That was why Mello couldn't have anyone else. If he were ever accidentally vulnerable or weak, Matt was the only person who could be trusted to want him through it. If he made a mistake... Matt had already seen him make mistakes. It was thanks to Mello's perfectionism and tendency towards self-improvement that he'd become a better, more stable man as he'd progressed through his twenties (despite what his looming assault charges might suggest), because Matt didn't seem to care whether he was good or not. Something wasn't right about Jeevas, and thank the Lord for it. 'Follow my lead.' Mello instructed, charmed and disarmed in a swoop. 'And record, damn you.'

Mello's new friends were a German in a bomber jacket and an Italian in leather, one tall with roped forearms and the other dark and slight.

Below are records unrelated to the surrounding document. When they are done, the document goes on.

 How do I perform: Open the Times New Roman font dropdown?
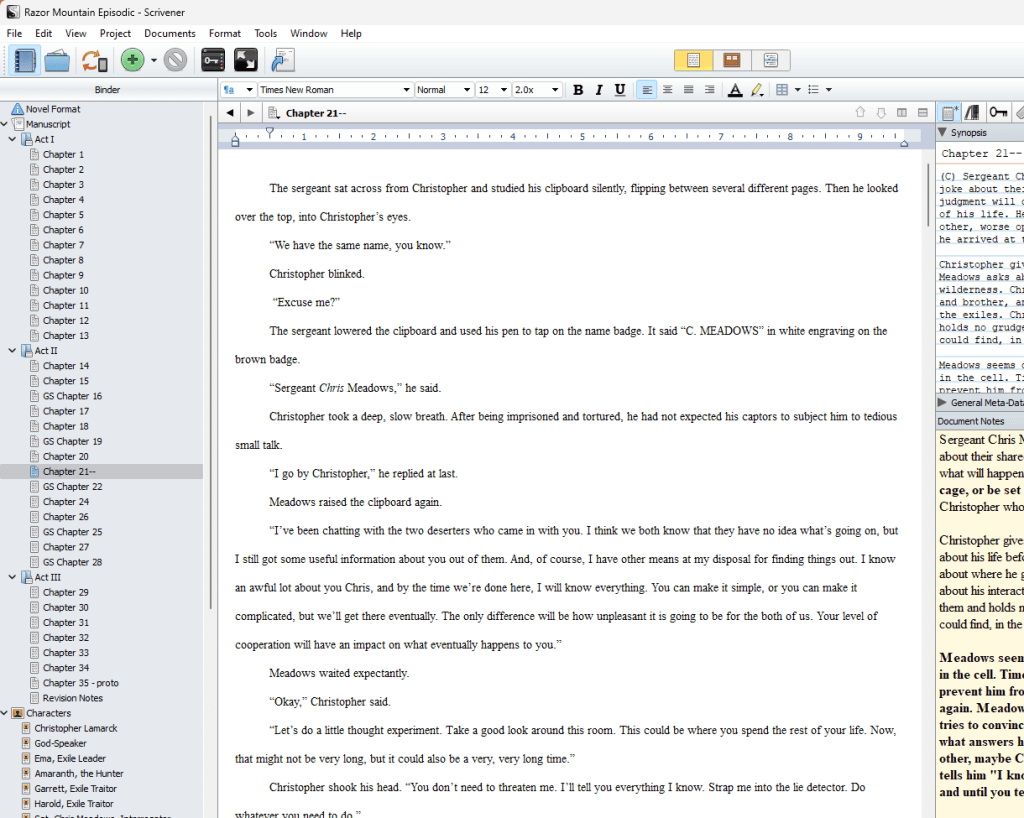tap(334, 90)
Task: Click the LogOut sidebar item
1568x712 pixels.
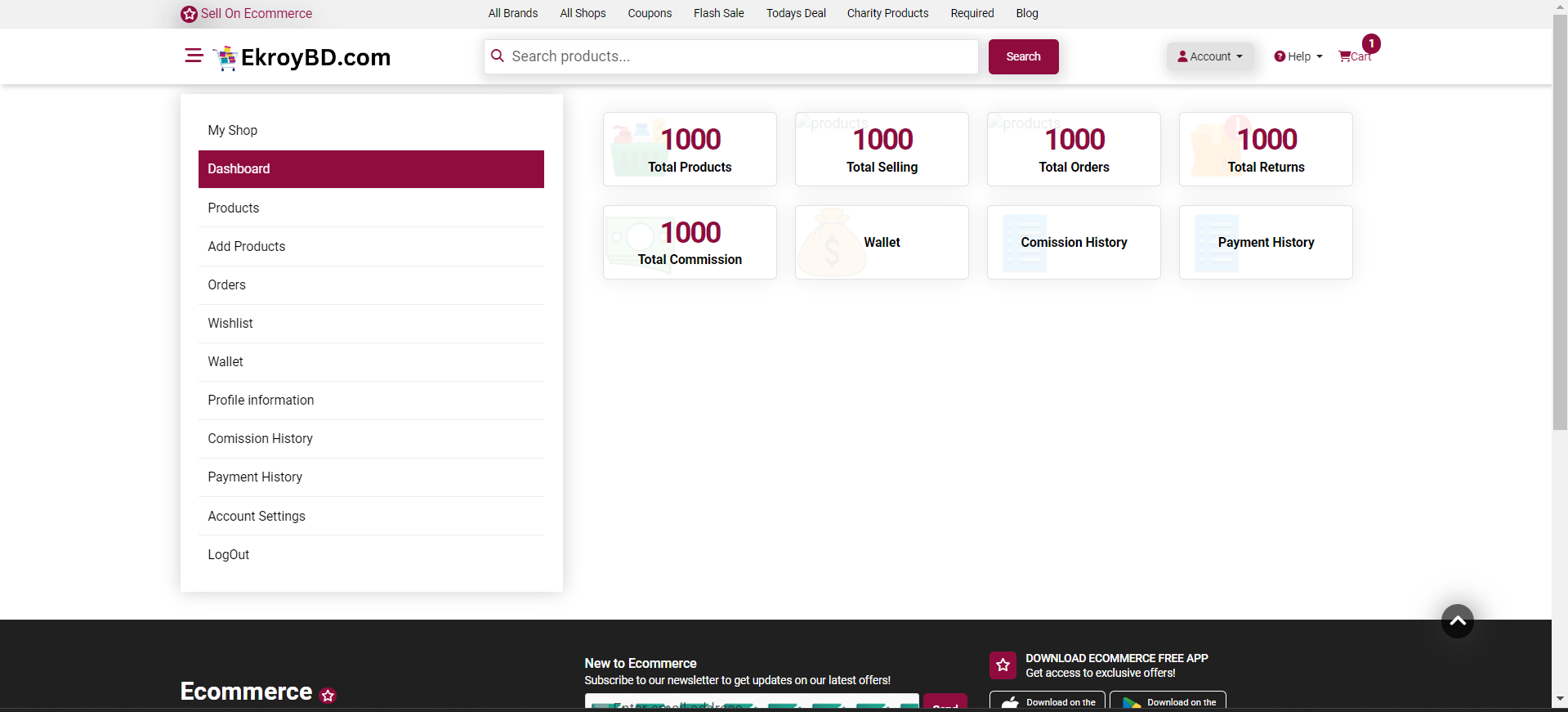Action: coord(229,554)
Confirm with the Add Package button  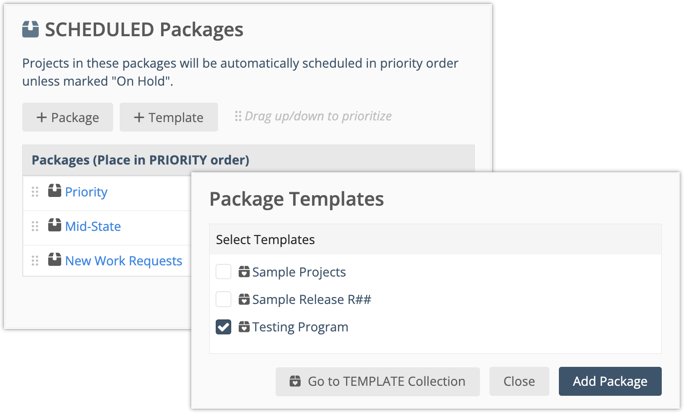pyautogui.click(x=609, y=381)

'Emiliano.' The Italian introduced himself, grabbing one of Matt's hands in both of his own and looking up at him from under a heavy brow. 'I'm a jockey, too.'

_Oh, fuck. _Matt thought. Mello was overestimating his improvisational abilities. 'Matt.' he said. 'I need a smoke.'

'I'll join you.' Emiliano said. 'Fixer?'

The big German shook his head.

Matt had the sinking, swooping feeling that he and Mello were about to split up. He tried and failed to catch his eye.

Luckily, Emiliano turned out to be a good natured tough guy; Matt's type. He insisted that Matt try his skinny Italian brand, bitched about an upstairs neighbour who loudly fucked his Cello player girlfriend in the early afternoon when he was trying to sleep after their almost daily classical jam sessions, and asked Matt if he wanted any M. Matt let himself relax, breathe. He hadn't had to fake his way into pretending he knew what was going on, thanks to Emiliano's forthright conversation.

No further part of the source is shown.